"Africa is, indeed, coming into fashion." - Horace Walpole (1774)


humanitarian impulse

From The Somaliland Press:
Spokesmen for the so-called “Somali pirates” have expressed willingness to transfer part of their loot captured from transnational boats and send it to Haiti.

Leaders of these groups have declared they have links in various places around the world to help them ensure the delivery of aid without being detected by the armed forces of enemy governments.

The “pirates” typically redistribute a significant portion of their profits among relatives and the local population. In their operations, the “pirates” urge transnational corporations that own the cargo confiscated to pay back in cash as banks can not operate in Somalia.
More analysis on the pirates' announcement is here. Any thoughts on why the word "pirates" is placed in quotes throughout the story?


Anonymous dickie said...

perhaps it's a bid for legitimacy. we should stop calling them "the pirates" and start calling them "the merry men"

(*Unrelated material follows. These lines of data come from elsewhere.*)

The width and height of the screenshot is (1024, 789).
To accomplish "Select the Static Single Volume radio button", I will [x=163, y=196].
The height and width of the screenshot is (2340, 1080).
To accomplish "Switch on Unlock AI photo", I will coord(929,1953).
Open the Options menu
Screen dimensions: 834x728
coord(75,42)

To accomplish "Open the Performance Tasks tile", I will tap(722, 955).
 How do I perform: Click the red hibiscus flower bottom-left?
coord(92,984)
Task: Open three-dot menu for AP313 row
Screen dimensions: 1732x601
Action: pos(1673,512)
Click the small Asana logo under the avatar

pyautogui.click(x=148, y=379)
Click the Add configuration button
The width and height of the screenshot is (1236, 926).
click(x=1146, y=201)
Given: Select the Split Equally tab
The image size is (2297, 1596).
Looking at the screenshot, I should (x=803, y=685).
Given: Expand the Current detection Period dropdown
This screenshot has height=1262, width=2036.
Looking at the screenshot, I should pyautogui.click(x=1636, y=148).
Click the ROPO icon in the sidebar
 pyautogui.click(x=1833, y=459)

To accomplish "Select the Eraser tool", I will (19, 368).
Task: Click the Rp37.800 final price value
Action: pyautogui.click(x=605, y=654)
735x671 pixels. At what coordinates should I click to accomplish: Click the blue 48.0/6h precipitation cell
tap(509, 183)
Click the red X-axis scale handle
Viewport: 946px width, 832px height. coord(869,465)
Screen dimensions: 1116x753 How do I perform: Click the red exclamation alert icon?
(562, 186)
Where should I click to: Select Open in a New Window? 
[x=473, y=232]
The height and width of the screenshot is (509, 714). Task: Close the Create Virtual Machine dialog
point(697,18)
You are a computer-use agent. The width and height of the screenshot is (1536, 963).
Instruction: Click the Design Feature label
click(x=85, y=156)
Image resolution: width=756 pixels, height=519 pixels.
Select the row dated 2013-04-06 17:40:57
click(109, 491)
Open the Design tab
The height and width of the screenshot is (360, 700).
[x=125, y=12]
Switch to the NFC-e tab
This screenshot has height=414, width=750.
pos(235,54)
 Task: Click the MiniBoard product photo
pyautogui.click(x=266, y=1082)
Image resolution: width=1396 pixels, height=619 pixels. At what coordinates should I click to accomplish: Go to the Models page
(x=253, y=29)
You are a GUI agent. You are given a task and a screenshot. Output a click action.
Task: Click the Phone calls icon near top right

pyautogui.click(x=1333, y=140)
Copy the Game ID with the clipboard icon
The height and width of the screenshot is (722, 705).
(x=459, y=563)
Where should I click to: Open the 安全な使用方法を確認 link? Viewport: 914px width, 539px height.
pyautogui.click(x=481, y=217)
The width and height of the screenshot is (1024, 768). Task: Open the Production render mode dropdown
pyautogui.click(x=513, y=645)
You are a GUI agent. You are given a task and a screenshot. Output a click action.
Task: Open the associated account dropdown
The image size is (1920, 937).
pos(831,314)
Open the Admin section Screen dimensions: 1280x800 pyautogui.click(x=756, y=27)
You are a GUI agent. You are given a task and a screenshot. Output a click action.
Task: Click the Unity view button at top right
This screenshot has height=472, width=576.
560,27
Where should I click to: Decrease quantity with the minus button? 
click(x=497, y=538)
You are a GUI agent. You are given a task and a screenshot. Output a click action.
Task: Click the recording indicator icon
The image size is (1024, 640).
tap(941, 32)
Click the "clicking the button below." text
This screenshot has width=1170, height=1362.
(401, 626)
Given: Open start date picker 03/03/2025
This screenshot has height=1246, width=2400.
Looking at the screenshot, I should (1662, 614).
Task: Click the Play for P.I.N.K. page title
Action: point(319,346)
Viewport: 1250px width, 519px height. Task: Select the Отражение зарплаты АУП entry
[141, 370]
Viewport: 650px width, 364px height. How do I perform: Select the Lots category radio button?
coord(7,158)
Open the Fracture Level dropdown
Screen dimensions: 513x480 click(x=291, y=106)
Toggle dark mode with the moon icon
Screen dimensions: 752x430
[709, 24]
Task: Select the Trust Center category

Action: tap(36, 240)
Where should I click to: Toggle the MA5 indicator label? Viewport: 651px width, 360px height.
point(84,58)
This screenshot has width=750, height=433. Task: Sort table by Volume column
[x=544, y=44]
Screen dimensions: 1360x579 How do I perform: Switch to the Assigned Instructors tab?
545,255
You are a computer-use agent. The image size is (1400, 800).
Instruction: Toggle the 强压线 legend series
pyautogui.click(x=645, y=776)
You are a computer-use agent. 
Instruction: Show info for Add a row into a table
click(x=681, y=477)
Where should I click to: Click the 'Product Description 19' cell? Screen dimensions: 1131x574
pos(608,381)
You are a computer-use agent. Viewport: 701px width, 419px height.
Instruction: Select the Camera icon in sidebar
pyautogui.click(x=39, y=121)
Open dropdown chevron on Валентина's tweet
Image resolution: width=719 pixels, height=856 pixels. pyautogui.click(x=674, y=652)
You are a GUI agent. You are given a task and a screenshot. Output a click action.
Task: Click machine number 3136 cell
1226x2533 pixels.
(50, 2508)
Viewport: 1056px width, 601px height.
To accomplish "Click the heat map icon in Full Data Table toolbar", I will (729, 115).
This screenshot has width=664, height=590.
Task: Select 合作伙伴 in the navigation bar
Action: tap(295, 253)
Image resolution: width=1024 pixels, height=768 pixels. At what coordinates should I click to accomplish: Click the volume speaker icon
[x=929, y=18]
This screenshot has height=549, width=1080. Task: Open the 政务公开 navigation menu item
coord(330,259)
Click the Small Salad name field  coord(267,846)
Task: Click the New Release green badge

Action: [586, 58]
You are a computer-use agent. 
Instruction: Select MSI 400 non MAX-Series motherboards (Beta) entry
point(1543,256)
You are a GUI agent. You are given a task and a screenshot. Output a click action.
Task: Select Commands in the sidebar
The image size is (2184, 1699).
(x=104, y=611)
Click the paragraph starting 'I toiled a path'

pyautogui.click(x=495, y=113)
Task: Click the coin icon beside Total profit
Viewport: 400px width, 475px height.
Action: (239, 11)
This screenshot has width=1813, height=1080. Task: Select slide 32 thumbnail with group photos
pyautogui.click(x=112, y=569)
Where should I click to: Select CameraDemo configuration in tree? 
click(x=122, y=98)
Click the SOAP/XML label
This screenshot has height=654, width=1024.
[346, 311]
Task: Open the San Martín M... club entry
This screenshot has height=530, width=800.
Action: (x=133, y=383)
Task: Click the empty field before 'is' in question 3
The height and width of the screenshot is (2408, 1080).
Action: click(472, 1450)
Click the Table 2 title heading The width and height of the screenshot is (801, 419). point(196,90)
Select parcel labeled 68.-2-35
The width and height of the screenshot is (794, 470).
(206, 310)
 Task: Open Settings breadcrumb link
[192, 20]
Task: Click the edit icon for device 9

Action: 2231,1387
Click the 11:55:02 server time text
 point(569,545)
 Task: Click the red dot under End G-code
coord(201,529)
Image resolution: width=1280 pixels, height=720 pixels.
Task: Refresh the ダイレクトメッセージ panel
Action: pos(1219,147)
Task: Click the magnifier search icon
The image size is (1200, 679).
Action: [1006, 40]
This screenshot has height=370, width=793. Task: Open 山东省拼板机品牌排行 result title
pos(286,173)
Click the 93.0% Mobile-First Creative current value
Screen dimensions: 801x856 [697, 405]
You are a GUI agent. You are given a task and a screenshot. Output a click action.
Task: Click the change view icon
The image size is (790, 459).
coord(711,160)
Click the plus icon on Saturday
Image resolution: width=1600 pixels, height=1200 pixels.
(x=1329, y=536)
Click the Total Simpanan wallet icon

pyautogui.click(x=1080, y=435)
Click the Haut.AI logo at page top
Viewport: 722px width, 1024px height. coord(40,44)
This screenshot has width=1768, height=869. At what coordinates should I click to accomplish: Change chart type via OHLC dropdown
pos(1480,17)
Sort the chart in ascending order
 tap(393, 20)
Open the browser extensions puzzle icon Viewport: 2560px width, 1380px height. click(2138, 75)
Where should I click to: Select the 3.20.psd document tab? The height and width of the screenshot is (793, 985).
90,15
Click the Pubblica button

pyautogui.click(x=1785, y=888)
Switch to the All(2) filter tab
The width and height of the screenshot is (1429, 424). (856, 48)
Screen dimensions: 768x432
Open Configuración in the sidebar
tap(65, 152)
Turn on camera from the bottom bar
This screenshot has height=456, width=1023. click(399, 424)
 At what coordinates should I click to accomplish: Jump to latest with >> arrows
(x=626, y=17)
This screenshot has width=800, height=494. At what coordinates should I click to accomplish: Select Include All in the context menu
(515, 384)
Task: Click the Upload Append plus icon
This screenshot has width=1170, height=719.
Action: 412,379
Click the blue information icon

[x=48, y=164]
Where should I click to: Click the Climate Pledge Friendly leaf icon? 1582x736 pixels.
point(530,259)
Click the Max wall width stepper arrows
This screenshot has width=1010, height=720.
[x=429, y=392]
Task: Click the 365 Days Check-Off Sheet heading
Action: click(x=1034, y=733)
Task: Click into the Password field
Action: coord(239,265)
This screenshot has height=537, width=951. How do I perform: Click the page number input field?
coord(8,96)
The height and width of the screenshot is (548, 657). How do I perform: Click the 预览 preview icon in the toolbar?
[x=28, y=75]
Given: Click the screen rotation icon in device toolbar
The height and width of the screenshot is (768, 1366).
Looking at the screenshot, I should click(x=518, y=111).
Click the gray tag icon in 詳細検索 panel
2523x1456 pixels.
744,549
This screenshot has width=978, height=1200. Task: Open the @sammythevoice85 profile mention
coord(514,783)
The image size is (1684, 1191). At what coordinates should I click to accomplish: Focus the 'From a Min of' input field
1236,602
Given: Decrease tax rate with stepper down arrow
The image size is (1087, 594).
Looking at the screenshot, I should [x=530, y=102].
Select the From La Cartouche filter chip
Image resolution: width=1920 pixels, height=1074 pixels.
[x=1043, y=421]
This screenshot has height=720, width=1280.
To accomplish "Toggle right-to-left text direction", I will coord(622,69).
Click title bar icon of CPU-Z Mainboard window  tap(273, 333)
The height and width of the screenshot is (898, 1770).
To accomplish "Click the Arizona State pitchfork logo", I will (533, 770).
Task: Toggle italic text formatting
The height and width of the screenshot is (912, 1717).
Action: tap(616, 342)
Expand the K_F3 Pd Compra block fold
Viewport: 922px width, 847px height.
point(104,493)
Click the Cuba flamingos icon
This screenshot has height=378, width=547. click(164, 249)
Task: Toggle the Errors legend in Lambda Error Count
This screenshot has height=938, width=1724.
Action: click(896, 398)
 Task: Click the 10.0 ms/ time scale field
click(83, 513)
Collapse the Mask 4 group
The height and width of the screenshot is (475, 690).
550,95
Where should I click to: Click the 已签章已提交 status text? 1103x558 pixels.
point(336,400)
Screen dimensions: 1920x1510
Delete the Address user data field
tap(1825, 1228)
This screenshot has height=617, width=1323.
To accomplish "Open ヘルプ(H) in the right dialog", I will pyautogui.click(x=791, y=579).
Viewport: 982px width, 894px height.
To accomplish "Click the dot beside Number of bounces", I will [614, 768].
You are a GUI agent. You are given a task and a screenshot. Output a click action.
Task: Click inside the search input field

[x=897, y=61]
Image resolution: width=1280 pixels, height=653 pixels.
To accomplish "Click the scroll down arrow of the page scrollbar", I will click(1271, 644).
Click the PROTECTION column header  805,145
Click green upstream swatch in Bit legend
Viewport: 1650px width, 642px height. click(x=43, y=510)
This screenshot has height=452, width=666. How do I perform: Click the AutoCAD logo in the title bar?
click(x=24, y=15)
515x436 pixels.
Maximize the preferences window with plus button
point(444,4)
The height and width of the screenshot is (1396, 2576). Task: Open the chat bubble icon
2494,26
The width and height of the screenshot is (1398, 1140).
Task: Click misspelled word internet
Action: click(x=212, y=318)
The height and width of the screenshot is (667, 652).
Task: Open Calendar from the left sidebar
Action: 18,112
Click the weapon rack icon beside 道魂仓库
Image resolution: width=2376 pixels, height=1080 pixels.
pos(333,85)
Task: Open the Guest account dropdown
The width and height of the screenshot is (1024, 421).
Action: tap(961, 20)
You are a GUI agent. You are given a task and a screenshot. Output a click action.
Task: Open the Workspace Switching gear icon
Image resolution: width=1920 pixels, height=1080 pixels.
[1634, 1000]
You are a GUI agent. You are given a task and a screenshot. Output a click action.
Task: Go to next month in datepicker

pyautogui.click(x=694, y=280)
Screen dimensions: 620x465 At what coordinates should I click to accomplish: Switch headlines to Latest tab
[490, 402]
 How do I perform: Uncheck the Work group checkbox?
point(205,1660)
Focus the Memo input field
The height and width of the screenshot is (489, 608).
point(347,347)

Wednesday, February 03, 2010 7:51:00 AM

Anonymous Rachel said...

I'm in the middle of "Shadows of War" by Carolyn Nordstrom, an excellent book in which she demonstrates the immensely blurry line between "legitimate" and "illegitimate." So, the claim that the pirates (or "pirates") have links that can move goods around the world without them being detected by armed forces appears absurd: most likely many of their links are IN those armed forces.

Why? Because there is tremendous money to be made, and the way shadow economies function is through numerous connections to the "open" economy. Of course, it behooves neither side to admit this.

My point is, let's not think the pirates would have to work too hard to make those transfers happen, if they (oddly) wanted to.

Wednesday, February 03, 2010 12:30:00 PM

Anonymous zee said...

I wonder if they're going to donate it to I ARRRR C.

Thursday, February 04, 2010 8:28:00 AM

Blogger texasinafrica said...

Oh, I hope so!!!

Rachel, I have little doubt that they have a way to launder the money through London and get it to aid victims. I'm working on a pirate research project in which we're arguing that they're looking more and more like a form of governance as time goes by (albeit governance that engages in criminal activity, but there are lots of governments that do that).